Wearing all shades of pink and bringing cheer to a dreary day, everyone is walking for someone: a grandmother, a friend, a child. They are walking for the living and for those who have passed on.
"I'm walking for my mother," says Jodi Turner. She references to a pin on her sweatshirt. "This is a picture of us last year at the walk. We didn't know she was re-diagnosed, and she died this year."
Faces, both teary and smiling, stand out among the crowd of more than 3,500 in the 8th annual "Making Strides" walk against breast cancer. It's an event that happens all over the country, spreading one message.
"Tell your wife, your mother, your daughter: If they're 40 or older, they need to have a mammogram every year," says Kate Follett of the American Cancer Society.
The participants raised more than $240,000 Saturday, up $40,000 from last year. For some, the yearly event is a way to both hold onto memories as well as talk about their hopes for the future of breast cancer.
"Hopefully a cure!" says 11-year survivor Kathy Hatfield. "So [my daughters] don't have to go through what I went through."

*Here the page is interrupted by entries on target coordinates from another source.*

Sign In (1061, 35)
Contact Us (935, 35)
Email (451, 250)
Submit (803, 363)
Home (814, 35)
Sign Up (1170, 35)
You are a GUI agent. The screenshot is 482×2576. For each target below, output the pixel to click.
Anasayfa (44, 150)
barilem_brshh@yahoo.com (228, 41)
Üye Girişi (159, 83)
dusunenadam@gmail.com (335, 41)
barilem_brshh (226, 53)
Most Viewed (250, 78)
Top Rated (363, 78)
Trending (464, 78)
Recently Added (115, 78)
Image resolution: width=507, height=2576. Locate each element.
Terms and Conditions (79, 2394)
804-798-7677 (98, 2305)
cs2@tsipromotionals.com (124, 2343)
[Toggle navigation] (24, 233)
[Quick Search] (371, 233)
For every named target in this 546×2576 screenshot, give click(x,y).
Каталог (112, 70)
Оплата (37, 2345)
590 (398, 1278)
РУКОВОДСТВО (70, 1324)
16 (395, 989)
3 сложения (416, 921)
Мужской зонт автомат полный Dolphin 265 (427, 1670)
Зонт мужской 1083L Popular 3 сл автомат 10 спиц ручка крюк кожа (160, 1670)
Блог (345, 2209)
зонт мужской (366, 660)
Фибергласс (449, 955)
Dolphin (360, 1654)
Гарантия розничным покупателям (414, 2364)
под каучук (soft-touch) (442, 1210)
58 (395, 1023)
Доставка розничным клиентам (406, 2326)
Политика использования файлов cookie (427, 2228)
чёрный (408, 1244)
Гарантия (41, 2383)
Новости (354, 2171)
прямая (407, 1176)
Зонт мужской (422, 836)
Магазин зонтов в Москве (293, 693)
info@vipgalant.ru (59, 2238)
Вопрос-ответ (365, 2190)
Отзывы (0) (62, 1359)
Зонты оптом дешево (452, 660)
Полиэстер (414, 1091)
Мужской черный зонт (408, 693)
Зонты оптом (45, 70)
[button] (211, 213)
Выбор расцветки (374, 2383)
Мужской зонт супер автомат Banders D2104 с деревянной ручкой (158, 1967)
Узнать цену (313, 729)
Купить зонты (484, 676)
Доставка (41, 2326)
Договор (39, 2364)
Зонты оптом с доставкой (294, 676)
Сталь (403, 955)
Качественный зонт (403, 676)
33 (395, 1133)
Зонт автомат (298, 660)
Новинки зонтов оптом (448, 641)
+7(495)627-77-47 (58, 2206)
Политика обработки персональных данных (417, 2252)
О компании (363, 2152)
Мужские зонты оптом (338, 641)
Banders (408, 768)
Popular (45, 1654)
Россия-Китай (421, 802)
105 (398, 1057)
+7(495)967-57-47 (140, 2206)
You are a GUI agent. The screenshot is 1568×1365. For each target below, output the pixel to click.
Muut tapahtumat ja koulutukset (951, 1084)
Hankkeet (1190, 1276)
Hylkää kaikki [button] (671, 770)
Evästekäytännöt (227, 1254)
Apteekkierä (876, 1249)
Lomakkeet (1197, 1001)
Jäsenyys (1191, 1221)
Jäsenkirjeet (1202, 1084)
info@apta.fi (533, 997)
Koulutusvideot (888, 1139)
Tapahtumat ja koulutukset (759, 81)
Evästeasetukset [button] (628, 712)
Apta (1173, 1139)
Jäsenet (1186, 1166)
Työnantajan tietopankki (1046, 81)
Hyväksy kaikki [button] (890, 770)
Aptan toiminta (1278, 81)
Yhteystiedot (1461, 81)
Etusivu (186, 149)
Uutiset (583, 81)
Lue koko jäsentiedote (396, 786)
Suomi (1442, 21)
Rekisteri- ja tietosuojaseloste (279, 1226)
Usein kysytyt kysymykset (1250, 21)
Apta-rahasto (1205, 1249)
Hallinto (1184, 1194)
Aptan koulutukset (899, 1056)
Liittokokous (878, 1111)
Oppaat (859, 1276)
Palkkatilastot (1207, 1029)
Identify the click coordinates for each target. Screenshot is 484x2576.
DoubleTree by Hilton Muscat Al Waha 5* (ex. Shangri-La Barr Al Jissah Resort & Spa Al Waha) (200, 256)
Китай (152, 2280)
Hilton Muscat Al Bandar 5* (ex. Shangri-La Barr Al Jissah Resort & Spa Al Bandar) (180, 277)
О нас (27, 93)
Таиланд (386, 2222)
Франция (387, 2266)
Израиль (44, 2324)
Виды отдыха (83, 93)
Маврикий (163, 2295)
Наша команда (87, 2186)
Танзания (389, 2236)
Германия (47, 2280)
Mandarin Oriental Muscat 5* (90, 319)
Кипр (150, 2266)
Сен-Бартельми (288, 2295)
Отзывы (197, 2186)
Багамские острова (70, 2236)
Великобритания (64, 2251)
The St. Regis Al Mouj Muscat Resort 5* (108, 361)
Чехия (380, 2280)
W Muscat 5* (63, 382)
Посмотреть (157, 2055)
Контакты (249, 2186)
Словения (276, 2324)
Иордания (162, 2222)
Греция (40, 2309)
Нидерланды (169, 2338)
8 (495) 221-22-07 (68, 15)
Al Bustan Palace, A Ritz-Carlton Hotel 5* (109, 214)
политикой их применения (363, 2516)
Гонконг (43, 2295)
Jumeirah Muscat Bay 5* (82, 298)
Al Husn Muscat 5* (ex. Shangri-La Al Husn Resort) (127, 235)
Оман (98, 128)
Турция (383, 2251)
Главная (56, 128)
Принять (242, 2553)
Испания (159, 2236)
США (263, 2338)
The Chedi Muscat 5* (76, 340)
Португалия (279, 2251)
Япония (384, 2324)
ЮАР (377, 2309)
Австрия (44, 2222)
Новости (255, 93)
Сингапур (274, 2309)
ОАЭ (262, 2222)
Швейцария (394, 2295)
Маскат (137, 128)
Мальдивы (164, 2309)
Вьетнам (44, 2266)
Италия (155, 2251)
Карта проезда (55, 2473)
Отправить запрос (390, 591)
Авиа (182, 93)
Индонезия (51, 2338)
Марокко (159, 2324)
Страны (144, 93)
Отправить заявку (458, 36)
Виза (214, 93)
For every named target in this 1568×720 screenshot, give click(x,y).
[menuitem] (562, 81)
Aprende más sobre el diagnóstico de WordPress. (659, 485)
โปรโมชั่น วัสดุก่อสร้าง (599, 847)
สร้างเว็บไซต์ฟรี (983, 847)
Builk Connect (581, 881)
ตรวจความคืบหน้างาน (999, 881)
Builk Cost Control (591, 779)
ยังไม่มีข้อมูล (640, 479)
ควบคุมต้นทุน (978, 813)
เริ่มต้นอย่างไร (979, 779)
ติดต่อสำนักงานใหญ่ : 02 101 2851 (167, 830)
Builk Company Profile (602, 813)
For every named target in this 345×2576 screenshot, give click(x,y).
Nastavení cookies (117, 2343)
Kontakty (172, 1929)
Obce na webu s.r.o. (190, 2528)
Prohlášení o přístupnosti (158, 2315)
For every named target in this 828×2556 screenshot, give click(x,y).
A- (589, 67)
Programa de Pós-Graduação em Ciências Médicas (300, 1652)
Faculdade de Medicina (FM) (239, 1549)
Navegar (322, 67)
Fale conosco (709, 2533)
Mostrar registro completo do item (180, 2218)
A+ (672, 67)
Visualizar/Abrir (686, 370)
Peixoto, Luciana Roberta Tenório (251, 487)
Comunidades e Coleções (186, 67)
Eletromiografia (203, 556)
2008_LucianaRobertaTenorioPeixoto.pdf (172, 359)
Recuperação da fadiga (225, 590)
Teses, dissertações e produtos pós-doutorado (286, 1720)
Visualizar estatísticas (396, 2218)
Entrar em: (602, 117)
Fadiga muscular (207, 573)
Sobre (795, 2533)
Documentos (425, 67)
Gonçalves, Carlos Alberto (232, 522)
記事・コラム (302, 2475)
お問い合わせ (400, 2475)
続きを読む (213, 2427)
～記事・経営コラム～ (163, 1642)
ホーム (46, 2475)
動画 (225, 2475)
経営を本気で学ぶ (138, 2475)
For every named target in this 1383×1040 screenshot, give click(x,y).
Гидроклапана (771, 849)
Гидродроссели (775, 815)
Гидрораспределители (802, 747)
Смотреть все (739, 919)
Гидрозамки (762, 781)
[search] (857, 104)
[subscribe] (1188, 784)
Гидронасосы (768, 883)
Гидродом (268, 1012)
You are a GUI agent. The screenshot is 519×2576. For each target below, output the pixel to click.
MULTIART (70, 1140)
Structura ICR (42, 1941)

"To be here and walk this with everybody, you know, people that pass you and their shirts say 'Survivor,' that's huge-- because that could be me or my niece [one day]," Turner says.
Turner and her team of 25 friends and family members raised more than $2,000 in honor of her mother Terry. But this year's walk was more difficult for Turner than she had expected.
"It's depressing-- and it's wonderful," she says. "You know, I know she's here and I know that I'm taking her place, and that makes a huge difference."